Таким образом – чтобы легче было пережить раздел страны и осушить вызванные этим слезы! – двадцатидвухлетний князь Станислав стал править двумя самыми большими староствами Польши, превышающими размерами не одно княжество Германской империи, а ведь, кроме того, он был владельцем больших и богатых корсуньских, таганецких, богуславских, каневских, гороховских и Новодворских имений.
Хозяйственная деятельность князя Станислава началась вскоре после его неудачной петербургской миссии. Князь вернулся в столицу единственно затем, чтобы представить отчет королю и покончить с самыми срочными делами, связанными с его официальными должностями. Уладив это, он со всей своей свитой отправился в украинские староства с намерением поселиться там на длительное время.

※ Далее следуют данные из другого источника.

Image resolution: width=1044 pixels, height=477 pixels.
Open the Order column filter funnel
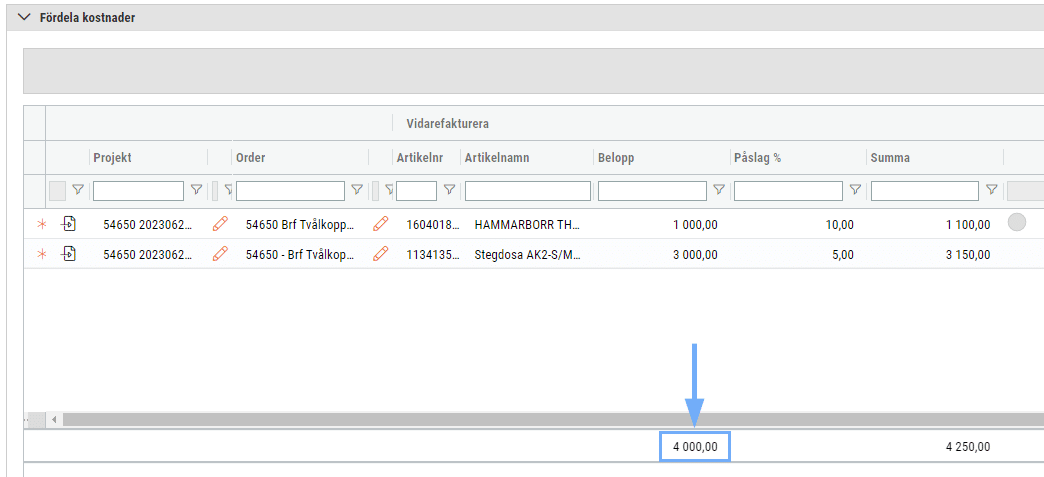tap(357, 191)
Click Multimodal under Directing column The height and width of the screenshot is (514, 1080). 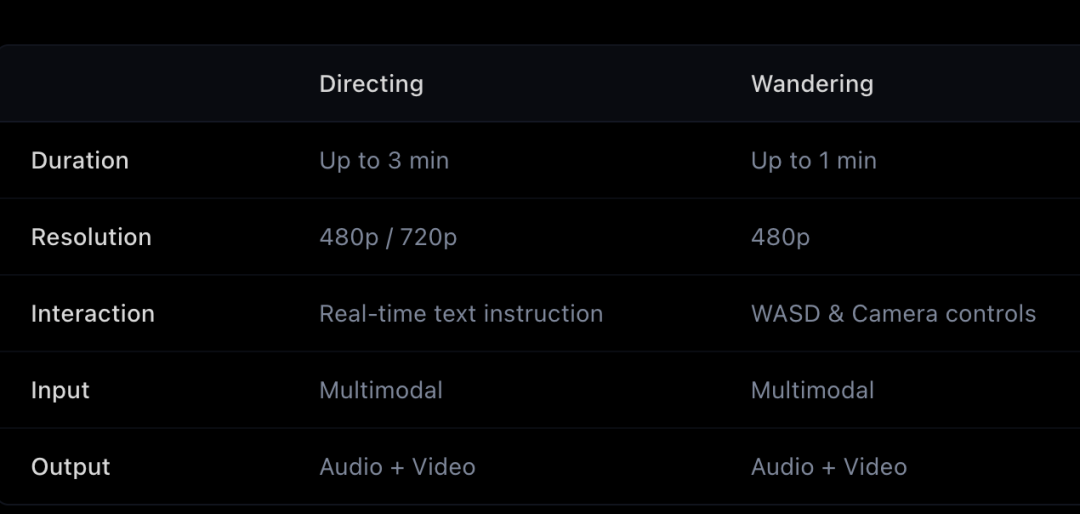pyautogui.click(x=381, y=390)
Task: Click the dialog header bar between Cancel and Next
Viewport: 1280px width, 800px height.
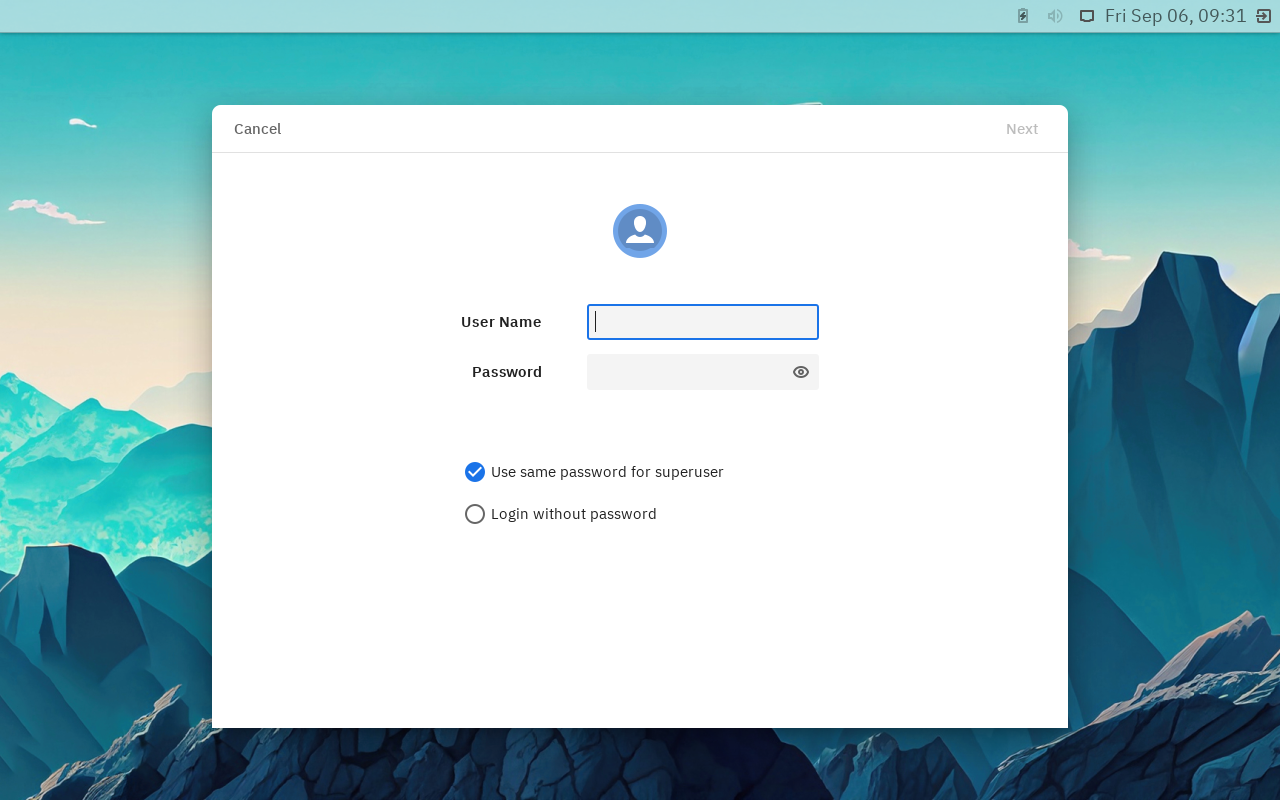Action: tap(640, 129)
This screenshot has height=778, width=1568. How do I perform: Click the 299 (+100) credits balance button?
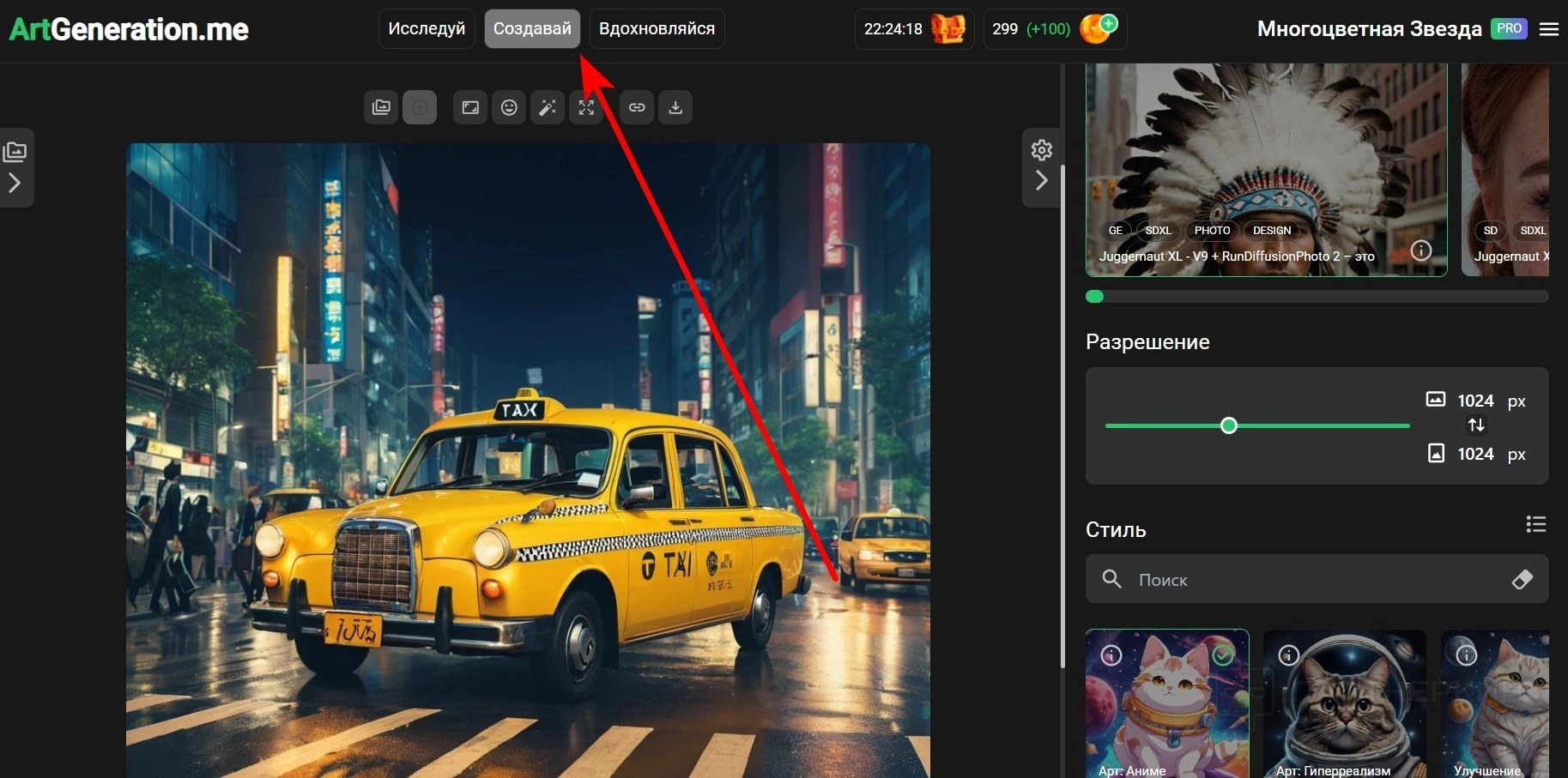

Пребывание магната на восточных землях Речи Посполитой было при тогдашней политической ситуации поступком абсолютно необычным, требующим незаурядной смелости. Следует помнить, что происходило это всего лишь восемь лет спустя после известной «колиивщины», во время которой было убито самым жестоким образом около двухсот тысяч человек. После кровавого восстания украинских крестьян в 1768 году пришло столь же кровавое возмездие. Усмирением руководил лично гетман Ксаверий Браницкий. Воеводы вешали мужиков без всякого суда. Во время массовых казней в Кодне палач отрубал головы над глубоким рвом и сбрасывал трупы вниз. В местечках и деревнях для устрашения жителей натыкали головы и останки четвертованных на колы. Казнь предводителя крестьянского восстания Гонты длилась четырнадцать дней: «В течение десяти дней из него ежедневно вырезали кусок живого тела, на одиннадцатый отрубили ноги, на двенадцатый – руки, на тринадцатый – вырвали сердце, на четырнадцатый – отрубили голову». Вся Украина была залита кровью и дымилась от пепелищ. Задушенный революционный порыв клокотал под землей и время от времени давал о себе знать глухим рычанием. В местностях, где недоставало сильных воинских отрядов, по ночам горели помещичьи усадьбы и раздавались крики убиваемых. Ни один богатый польский шляхтич не осмеливался даже заглянуть в свои украинские владения. Атмосферу террора и ужаса поддерживали и нагнетали экономы и управляющие магнатскими имениями; войдя во вкус безначального правления, они отнюдь не желали возвращения своих хозяев. В результате земли без хозяйского глаза приходили в состояние еще большей запущенности, упадка и разорения.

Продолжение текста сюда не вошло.